Neuron Digest Wednesday, 22 May 1991 Volume 7 : Issue 29
Today's Topics:
New FKI-Report - An O(N^3) Learning Algorithm
Preprint: building sensory-motor hierarchies
Two new Tech Reports
TR - Kohonen Feature Maps in Natural Language Processing
Paper Available: RAAM
New ICSI TR on incremental learning
New Bayesian work
TR - Learning the past tense in a recurrent network
Send submissions, questions, address maintenance and requests for old issues to
"neuron-request@hplabs.hp.com" or "{any backbone,uunet}!hplabs!neuron-request"
Use "ftp" to get old issues from hplpm.hpl.hp.com (15.255.176.205).
------------------------------------------------------------
Subject: New FKI-Report - An O(N^3) Learning Algorithm
From: Juergen Schmidhuber <schmidhu@informatik.tu-muenchen.dbp.de>
Date: 06 May 91 12:43:22 +0200
Here is another one:
=---------------------------------------------------------------------
AN O(n^3) LEARNING ALGORITHM FOR FULLY RECURRENT NETWORKS
Juergen Schmidhuber
Technical Report FKI-151-91, May 6, 1991
The fixed-size storage learning algorithm for fully recurrent
continually running networks (e.g. (Robinson + Fallside, 1987),
(Williams + Zipser, 1988)) requires O(n^4) computations per time
step, where n is the number of non-input units. We describe a
method which computes exactly the same gradient and requires
fixed-size storage of the same order as the previous algorithm.
But, the average time complexity per time step is O(n^3).

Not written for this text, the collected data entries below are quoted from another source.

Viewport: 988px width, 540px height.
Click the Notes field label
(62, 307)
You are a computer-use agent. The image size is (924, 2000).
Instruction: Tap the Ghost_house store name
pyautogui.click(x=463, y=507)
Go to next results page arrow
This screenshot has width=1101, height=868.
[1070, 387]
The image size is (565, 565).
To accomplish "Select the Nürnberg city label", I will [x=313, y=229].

=---------------------------------------------------------------------
To obtain a copy, do:
unix> ftp 131.159.8.35
Name: anonymous
Password: your name, please
ftp> binary
ftp> cd pub/fki
ftp> get fki151.ps.Z
ftp> bye
unix> uncompress fki151.ps.Z
unix> lpr fki151.ps
Please do not forget to leave your name (instead of your email address).

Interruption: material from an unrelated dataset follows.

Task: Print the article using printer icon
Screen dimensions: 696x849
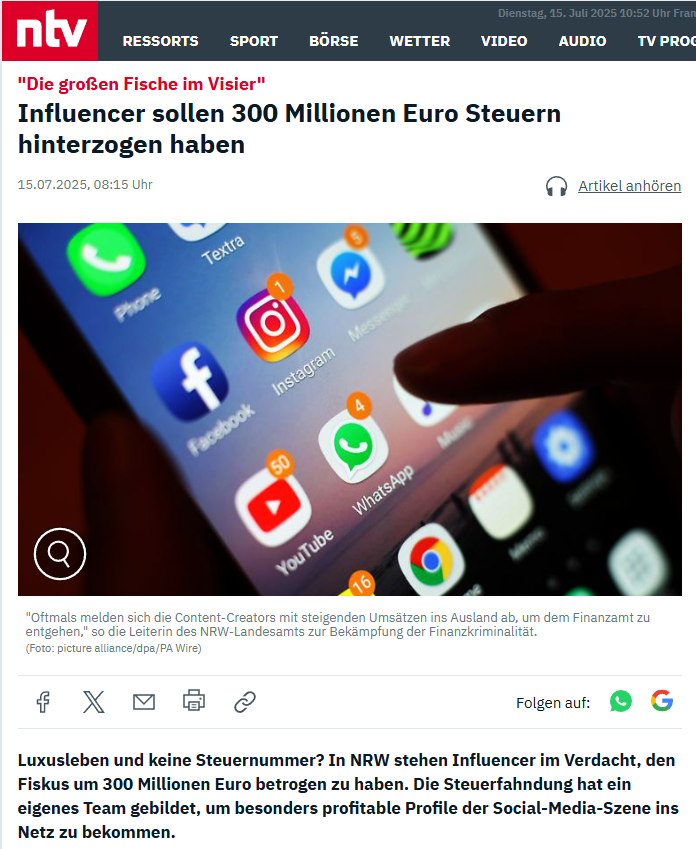Action: (194, 701)
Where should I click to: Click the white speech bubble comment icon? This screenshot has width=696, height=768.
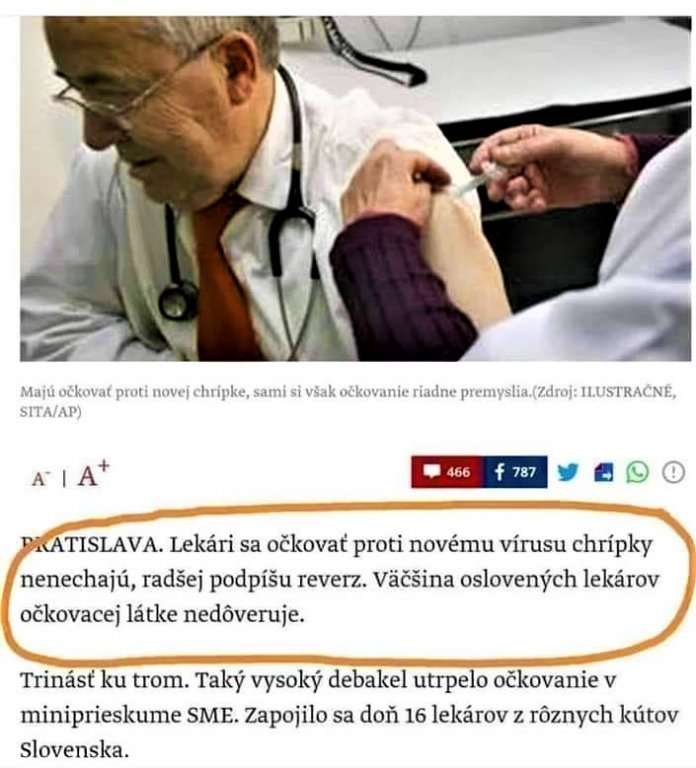pyautogui.click(x=432, y=472)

NOTE: fki151.ps is designed for European A4 paper format
(20.9cm x 29.6cm).
In case of ftp-problems send email to
schmidhu@informatik.tu-muenchen.de
or contact
Juergen Schmidhuber
Institut fuer Informatik,
Technische Universitaet Muenchen
Arcisstr. 21
8000 Muenchen 2
GERMANY
------------------------------
Subject: Preprint: building sensory-motor hierarchies
From: Mark Ring <ring@cs.utexas.edu>
Date: Wed, 08 May 91 16:16:31 -0500
Recently there's been some interest on this mailing list regarding neural
net hierarchies for sequence "chunking". I've placed a relevant paper in
the Neuroprose Archive for public ftp. This is a (very slightly
extended) copy of a paper to be published in the Proceedings of the
Eighth International Workshop on Machine Learning.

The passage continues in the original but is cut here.